Copy each line in the data below that contains the word "computer".

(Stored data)
'''

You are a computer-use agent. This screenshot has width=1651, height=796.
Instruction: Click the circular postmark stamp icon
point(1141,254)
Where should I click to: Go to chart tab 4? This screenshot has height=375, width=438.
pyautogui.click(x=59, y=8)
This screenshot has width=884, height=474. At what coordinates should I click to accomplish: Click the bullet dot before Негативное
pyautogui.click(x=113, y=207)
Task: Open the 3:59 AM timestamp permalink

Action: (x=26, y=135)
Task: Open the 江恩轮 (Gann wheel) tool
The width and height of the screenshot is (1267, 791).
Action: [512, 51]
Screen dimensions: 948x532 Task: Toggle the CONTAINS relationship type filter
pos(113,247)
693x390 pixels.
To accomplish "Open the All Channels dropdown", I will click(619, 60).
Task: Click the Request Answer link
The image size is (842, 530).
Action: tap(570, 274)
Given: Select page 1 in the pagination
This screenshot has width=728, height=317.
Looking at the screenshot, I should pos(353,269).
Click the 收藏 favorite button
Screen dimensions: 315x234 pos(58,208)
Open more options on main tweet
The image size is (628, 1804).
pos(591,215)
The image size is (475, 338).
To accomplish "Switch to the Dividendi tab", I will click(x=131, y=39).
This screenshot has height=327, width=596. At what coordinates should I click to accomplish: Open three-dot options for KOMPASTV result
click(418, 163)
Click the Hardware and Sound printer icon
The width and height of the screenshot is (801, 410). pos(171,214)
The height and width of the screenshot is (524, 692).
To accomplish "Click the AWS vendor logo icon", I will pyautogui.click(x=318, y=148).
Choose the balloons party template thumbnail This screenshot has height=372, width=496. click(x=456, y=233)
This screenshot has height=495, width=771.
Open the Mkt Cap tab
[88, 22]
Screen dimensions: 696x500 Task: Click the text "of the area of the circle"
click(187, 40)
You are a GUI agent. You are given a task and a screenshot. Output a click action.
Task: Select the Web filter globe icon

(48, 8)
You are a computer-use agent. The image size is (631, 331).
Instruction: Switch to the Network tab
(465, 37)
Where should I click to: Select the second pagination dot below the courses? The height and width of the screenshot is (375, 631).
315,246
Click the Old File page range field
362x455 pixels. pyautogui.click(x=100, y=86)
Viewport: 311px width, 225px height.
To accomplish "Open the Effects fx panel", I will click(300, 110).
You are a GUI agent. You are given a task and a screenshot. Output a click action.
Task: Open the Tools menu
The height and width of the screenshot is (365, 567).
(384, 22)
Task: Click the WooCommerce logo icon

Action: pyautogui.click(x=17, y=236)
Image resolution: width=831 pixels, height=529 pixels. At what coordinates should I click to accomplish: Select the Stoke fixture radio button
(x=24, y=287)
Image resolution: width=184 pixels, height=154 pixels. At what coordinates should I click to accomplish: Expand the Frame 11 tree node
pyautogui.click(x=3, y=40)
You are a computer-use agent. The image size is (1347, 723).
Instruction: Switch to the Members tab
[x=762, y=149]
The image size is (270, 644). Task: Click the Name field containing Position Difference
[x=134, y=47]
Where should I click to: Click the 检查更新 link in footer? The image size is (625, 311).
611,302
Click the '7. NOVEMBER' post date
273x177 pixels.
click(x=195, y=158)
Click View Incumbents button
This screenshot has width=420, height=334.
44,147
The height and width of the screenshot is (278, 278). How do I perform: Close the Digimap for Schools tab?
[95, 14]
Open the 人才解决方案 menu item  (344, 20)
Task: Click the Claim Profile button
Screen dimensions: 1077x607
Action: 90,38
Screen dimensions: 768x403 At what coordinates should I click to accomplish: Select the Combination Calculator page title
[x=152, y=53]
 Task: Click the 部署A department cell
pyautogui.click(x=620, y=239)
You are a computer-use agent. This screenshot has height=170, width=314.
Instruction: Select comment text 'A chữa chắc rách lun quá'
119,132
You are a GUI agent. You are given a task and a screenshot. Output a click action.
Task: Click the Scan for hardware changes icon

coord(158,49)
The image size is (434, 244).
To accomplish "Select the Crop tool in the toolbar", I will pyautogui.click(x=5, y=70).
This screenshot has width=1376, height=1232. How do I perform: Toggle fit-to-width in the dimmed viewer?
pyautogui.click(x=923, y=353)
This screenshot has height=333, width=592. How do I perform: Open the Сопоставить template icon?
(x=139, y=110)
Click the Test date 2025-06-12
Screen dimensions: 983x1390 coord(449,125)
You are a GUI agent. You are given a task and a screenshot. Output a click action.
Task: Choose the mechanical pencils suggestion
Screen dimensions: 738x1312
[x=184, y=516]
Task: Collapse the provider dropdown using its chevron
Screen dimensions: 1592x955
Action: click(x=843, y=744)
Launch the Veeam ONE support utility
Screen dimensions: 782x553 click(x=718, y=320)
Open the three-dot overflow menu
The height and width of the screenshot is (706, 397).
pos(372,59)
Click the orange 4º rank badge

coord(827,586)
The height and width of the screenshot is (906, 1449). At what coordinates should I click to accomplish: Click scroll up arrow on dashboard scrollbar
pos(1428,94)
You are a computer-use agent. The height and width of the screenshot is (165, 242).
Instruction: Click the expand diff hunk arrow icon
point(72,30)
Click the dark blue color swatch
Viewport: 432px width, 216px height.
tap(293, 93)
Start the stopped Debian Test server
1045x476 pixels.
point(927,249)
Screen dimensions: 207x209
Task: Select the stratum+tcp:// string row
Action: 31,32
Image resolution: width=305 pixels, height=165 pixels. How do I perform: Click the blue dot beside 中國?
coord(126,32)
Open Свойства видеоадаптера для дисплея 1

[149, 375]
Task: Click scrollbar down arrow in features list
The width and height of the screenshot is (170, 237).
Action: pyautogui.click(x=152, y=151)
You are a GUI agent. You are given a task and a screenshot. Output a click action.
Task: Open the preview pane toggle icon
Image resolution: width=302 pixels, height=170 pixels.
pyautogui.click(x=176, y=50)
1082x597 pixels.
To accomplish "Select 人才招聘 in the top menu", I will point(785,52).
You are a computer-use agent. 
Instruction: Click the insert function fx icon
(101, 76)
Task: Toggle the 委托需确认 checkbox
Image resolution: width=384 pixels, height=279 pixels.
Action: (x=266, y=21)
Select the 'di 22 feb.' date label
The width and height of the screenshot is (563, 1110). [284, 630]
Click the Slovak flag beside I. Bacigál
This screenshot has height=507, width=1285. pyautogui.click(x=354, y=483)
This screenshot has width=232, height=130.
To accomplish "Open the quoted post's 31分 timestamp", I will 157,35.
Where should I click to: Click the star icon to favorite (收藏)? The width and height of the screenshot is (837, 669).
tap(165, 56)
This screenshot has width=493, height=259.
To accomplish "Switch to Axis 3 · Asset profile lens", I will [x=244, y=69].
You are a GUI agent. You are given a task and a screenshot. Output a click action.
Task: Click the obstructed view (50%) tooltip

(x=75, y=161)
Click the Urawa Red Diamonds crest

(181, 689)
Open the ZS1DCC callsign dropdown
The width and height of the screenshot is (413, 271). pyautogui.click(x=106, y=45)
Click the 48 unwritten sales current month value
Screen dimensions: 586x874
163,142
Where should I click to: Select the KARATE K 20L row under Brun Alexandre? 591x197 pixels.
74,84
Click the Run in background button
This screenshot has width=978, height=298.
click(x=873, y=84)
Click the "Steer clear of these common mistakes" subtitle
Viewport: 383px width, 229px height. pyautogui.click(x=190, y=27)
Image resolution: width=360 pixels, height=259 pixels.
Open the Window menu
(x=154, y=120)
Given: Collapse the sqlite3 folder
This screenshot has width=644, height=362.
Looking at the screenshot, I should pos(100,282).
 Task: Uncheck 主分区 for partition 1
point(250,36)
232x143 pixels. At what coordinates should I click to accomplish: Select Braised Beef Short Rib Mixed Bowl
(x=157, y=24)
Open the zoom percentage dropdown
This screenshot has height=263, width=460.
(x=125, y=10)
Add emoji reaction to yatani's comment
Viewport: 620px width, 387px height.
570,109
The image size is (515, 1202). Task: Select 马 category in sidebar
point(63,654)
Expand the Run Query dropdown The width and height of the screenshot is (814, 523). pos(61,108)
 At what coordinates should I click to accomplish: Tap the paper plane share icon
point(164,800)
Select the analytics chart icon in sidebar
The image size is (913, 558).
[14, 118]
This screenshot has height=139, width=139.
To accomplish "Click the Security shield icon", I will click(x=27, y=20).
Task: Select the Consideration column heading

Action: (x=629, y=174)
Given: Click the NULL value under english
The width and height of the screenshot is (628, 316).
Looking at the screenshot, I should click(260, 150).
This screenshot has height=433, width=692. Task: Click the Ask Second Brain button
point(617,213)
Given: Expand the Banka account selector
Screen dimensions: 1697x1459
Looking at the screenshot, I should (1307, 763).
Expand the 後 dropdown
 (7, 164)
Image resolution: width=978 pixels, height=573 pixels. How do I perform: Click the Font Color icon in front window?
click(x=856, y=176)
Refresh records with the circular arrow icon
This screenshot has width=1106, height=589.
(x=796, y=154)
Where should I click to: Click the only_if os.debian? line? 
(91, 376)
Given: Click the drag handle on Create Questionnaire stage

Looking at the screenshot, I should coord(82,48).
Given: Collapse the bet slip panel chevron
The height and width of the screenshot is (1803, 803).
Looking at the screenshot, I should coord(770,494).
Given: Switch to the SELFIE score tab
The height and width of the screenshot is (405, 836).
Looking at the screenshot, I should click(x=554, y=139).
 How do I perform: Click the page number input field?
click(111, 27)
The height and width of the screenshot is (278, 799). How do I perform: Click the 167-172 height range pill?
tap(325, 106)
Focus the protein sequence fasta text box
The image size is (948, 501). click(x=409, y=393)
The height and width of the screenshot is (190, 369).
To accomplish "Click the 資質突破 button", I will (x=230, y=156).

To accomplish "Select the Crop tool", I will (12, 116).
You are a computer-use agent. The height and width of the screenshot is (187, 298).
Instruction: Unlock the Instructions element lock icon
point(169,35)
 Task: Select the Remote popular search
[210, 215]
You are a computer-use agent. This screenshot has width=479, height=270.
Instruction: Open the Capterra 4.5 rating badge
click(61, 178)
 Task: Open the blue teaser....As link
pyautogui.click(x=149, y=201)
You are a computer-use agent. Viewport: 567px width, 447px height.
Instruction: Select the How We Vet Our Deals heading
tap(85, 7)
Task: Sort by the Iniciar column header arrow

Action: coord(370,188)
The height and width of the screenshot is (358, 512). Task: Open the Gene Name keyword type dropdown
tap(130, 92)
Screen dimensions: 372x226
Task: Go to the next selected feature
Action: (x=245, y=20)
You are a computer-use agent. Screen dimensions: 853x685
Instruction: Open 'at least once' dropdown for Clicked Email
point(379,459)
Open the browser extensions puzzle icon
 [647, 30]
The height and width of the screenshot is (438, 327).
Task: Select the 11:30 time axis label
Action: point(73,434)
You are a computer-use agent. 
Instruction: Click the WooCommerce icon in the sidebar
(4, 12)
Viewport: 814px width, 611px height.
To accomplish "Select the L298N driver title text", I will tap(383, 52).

'''

* _Final answer_
You are a computer-use agent. This screenshot has width=1651, height=796.
You are a computer-use agent. The image size is (631, 331).
You are a computer-use agent. The image size is (1347, 723).
You are a computer-use agent. This screenshot has height=170, width=314.
You are a computer-use agent. The height and width of the screenshot is (165, 242).
You are a computer-use agent. 
You are a computer-use agent. The height and width of the screenshot is (187, 298).
You are a computer-use agent. This screenshot has width=479, height=270.
You are a computer-use agent. Viewport: 567px width, 447px height.
You are a computer-use agent. Screen dimensions: 853x685
You are a computer-use agent. 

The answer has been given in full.